=== EXPLORE THE MATERIAL ===
1/ In the article on medication adherence and missed medical appointments, what did Giordano's research find about HIV patients who fail to show up for medical appointments?
2/ Continue the article on medication adherence and missed medical appointments from where it stops.

Adherence Strategies: No shows: Expanding the concept of adherence
No shows: Expanding the concept of adherence
Medication adherence is tied to medical attendance
For too long medication adherence has been studied and viewed from the narrow perspective of how many and how frequently patients take their antiretroviral medications, an expert says.
While HIV clinicians and researchers intuitively know that patients who fail to show up for medical appointments also have greater health problems and medication adherence issues, too few interventions and studies address this issue.
"We need to try to expand the scope of what we consider when we think about adherence," says Thomas P. Giordano, MD, MPH, an assistant professor of medicine at Baylor College of Medicine in Houston, TX. Giordano's research found that HIV patients who fail to show up for medical appointments have poorer survival with HIV infection.1
"Adherence has to do with having an effective linkage to care after diagnosis, and it's related to keeping doctors' appointments and not having prolonged gaps in care," Giordano explains. "All of those are important predictors to medication adherence and survival."
This is why it's important that any adherence program include support for improving medical care retention, he notes.

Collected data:
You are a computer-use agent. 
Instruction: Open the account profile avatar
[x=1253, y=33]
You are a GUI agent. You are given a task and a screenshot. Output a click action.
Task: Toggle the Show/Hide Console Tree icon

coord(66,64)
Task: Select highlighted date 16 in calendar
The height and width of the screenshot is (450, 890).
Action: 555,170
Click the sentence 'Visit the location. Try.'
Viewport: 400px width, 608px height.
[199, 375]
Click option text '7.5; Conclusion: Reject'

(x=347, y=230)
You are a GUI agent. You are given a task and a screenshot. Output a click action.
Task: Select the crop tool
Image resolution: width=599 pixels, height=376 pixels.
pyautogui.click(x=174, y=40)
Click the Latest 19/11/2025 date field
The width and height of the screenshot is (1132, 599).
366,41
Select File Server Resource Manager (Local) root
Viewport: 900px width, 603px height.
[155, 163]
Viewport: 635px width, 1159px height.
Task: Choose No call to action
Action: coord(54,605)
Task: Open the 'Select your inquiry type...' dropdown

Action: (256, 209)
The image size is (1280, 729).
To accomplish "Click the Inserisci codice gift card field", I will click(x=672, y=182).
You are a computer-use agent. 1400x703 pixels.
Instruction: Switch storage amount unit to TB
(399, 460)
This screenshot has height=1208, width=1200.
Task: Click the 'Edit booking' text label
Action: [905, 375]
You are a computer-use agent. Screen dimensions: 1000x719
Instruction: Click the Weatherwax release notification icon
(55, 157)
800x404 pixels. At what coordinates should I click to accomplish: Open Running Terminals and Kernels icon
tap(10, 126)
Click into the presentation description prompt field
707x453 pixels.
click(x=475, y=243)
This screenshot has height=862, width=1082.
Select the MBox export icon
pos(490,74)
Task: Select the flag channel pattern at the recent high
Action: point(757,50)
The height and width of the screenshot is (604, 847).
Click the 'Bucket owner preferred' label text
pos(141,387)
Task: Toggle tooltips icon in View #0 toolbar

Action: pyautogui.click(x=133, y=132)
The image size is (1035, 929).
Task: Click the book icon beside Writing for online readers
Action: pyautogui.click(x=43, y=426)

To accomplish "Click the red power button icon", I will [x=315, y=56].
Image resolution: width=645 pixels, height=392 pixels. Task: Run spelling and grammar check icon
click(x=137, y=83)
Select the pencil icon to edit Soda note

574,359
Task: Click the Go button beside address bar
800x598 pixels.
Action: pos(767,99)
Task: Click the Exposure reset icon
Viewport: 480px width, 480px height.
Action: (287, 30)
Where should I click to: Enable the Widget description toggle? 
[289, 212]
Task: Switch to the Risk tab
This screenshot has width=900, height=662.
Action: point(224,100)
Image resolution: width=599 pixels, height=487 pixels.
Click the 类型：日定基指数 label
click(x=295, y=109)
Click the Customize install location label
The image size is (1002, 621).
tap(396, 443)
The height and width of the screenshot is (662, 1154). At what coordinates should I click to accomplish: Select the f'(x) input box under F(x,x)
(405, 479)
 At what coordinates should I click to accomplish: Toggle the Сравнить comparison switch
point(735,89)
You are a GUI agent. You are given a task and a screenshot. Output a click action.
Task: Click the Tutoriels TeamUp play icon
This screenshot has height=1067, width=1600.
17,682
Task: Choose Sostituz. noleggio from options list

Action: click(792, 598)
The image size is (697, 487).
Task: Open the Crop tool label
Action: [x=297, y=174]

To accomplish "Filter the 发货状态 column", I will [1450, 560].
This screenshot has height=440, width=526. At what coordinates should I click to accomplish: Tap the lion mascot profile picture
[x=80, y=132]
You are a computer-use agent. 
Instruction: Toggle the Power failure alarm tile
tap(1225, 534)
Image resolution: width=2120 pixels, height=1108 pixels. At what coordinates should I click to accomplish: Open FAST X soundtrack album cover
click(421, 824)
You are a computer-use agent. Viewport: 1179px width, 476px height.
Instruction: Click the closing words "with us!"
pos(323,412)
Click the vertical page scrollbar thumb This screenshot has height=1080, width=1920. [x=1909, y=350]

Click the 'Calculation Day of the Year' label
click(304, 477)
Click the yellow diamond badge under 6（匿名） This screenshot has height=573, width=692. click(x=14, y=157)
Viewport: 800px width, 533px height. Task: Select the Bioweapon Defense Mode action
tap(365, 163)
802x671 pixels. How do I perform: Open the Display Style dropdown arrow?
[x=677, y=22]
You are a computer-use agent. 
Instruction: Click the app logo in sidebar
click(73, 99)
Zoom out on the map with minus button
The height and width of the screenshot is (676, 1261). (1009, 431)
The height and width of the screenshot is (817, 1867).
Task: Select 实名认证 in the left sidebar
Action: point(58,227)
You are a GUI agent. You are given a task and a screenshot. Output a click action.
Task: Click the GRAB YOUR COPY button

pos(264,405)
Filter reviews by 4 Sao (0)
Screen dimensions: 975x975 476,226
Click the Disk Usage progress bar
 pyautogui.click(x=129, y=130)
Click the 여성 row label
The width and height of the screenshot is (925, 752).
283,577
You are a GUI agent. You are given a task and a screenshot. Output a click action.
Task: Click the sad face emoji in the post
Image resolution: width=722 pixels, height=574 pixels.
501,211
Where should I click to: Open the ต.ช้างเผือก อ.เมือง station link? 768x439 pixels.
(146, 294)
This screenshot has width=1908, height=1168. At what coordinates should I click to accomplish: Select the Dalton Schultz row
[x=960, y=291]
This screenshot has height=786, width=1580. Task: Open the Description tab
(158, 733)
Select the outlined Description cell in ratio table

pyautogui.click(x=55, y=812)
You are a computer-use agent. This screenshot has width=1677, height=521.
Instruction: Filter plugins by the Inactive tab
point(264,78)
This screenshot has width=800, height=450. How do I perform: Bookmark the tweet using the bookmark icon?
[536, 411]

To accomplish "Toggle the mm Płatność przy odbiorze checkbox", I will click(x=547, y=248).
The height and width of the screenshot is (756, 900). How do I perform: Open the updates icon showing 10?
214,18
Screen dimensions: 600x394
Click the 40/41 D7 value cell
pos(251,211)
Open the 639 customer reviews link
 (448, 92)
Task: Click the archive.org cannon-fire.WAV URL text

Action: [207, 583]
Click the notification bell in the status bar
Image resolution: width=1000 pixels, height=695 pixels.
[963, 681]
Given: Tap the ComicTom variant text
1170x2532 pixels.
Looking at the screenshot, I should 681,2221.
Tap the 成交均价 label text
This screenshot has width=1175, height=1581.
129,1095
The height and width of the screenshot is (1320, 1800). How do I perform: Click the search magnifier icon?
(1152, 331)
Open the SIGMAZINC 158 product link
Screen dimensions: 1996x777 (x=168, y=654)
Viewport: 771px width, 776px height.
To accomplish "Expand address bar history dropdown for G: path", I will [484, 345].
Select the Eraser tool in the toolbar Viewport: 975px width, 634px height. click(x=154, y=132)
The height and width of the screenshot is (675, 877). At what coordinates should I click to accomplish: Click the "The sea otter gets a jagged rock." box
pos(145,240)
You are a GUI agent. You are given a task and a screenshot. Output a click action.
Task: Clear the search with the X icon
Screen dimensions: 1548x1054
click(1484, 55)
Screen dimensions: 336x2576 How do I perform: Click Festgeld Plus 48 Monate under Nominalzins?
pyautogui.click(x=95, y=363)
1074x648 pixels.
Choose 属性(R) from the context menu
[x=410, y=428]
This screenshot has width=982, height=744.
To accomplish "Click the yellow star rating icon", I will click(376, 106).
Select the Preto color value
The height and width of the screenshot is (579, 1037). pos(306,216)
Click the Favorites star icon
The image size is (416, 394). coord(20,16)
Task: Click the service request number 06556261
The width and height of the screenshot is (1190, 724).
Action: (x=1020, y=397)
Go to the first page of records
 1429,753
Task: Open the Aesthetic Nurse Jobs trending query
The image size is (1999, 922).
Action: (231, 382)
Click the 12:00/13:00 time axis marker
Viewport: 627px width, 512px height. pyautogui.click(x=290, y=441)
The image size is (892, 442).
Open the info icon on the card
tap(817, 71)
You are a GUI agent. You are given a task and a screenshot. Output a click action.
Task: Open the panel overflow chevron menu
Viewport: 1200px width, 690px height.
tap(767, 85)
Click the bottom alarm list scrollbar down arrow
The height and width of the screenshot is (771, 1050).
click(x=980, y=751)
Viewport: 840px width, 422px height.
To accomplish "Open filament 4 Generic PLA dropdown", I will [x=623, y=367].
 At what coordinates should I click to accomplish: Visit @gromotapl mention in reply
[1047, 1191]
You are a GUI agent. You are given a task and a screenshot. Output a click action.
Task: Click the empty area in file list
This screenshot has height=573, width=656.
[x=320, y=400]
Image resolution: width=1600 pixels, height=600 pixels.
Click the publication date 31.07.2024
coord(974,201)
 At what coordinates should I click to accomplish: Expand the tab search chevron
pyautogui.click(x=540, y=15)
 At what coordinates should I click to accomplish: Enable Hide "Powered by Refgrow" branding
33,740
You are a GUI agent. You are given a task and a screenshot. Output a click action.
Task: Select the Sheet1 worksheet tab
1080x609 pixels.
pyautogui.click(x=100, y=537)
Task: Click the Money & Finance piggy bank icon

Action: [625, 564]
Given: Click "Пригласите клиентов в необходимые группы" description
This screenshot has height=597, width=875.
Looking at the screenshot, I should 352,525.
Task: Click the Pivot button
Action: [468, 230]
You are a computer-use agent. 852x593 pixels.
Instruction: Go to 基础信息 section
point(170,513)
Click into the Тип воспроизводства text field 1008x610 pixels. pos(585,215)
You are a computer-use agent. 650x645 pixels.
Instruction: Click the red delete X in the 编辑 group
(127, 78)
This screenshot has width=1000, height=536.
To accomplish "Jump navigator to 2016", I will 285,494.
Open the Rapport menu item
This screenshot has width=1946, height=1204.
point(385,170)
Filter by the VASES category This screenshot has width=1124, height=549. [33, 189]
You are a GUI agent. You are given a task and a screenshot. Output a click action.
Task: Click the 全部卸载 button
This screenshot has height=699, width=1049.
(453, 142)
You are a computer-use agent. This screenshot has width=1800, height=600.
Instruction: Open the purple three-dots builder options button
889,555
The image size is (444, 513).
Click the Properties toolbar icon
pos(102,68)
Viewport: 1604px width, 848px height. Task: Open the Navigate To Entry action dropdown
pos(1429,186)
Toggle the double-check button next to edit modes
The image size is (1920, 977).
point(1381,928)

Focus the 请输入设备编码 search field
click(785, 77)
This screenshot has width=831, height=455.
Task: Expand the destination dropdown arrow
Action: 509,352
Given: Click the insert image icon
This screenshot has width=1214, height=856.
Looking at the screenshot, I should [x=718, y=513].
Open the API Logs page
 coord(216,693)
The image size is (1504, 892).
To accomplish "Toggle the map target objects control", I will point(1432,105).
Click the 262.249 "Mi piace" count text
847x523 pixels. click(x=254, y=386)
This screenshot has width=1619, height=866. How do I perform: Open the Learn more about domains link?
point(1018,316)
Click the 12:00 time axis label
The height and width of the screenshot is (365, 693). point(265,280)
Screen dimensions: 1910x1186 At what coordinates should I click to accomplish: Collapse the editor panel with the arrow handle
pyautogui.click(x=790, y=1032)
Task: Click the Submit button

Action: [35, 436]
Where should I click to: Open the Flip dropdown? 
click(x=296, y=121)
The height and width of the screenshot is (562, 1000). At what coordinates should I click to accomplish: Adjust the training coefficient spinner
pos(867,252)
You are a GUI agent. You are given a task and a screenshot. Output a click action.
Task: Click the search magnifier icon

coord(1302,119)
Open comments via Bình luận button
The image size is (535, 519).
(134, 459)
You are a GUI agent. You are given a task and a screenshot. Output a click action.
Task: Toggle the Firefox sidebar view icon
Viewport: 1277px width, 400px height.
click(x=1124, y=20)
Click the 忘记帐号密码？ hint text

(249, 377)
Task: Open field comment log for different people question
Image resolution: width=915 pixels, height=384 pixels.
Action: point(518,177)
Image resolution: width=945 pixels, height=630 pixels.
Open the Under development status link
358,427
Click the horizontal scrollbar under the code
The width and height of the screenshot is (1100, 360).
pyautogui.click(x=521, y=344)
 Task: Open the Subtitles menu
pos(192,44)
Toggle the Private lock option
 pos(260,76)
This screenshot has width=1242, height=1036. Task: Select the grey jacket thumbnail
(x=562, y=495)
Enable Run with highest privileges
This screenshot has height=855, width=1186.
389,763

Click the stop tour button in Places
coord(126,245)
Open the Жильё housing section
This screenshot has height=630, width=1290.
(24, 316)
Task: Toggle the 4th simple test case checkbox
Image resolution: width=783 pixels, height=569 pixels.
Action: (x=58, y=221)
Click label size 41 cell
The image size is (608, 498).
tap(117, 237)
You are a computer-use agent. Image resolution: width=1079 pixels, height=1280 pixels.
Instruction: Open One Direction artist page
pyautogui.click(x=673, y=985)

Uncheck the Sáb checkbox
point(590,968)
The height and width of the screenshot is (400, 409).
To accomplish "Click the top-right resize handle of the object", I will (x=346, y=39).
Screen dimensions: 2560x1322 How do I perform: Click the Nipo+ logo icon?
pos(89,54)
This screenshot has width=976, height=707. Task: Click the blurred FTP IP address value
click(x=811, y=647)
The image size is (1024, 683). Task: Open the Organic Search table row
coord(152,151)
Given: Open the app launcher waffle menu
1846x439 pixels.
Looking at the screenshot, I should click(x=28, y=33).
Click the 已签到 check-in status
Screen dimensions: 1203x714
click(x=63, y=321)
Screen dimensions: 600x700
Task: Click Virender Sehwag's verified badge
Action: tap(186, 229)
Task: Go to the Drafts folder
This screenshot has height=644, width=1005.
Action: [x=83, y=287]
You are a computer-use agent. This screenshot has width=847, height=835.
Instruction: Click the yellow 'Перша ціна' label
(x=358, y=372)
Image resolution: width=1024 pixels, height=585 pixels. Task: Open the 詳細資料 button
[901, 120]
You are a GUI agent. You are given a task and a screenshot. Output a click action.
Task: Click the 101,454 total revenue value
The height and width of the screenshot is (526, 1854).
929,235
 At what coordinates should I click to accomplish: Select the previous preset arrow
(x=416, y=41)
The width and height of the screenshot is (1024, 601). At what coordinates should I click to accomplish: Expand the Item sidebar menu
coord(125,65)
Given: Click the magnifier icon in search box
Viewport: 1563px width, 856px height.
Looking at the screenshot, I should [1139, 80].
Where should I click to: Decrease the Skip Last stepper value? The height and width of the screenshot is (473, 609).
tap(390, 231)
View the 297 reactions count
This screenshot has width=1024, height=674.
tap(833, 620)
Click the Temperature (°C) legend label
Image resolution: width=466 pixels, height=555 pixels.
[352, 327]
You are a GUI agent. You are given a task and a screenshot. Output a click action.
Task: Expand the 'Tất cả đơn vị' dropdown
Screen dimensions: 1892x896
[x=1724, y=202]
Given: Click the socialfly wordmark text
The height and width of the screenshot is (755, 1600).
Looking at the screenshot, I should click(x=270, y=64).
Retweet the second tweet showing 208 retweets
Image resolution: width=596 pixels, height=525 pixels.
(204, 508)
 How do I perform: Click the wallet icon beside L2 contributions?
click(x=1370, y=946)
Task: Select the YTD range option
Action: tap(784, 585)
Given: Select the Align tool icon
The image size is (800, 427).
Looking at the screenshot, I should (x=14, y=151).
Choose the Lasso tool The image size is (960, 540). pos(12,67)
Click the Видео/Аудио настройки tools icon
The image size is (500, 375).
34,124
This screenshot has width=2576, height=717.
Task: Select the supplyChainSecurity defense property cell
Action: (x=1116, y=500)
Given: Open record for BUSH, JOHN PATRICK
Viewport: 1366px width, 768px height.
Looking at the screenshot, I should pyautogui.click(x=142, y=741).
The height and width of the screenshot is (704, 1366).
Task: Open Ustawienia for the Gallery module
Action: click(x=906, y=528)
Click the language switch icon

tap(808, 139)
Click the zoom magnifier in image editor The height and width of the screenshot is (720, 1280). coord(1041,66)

=== ANSWERS TO THIS EXERCISE ===
1/ They have poorer survival with HIV infection.

2/
Since people who abuse substances, have psychiatric disease, or struggle with socioeconomic issues, such as transportation and housing problems, often have more difficulty with meeting doctors' appointments, then some resources must focus on helping patients overcome these obstacles, Giordano says.
Also, researchers need to devote more time to studying retention in care issues, he says.
"The literature around that concept is light years behind where adherence to medication is," Giordano says. "There are no randomized studies about improving retention in care that have been published yet."
There are some studies underway, and there are many applications that have been submitted to conduct such research, but there isn't anything available at present, he adds.
Part of the problem is that the focus on HIV adherence evolved over the past two decades as drugs became more potent and increasingly available.
"When highly-active antiretroviral therapy (HAART) came out in the mid-1990s, it was made available to the sickest patients, who were in care," Giordano says. "Then we figured out how to use it most effectively and realized in the late 1990s that adherence was critically important."
So it's been only within the last decade that the HIV community has focused on medication adherence.
"There was some early recognition that retention in care was a problem, but it's really taken off in the last few years," Giordano says. "So we're trying to come up with ways to address that problem."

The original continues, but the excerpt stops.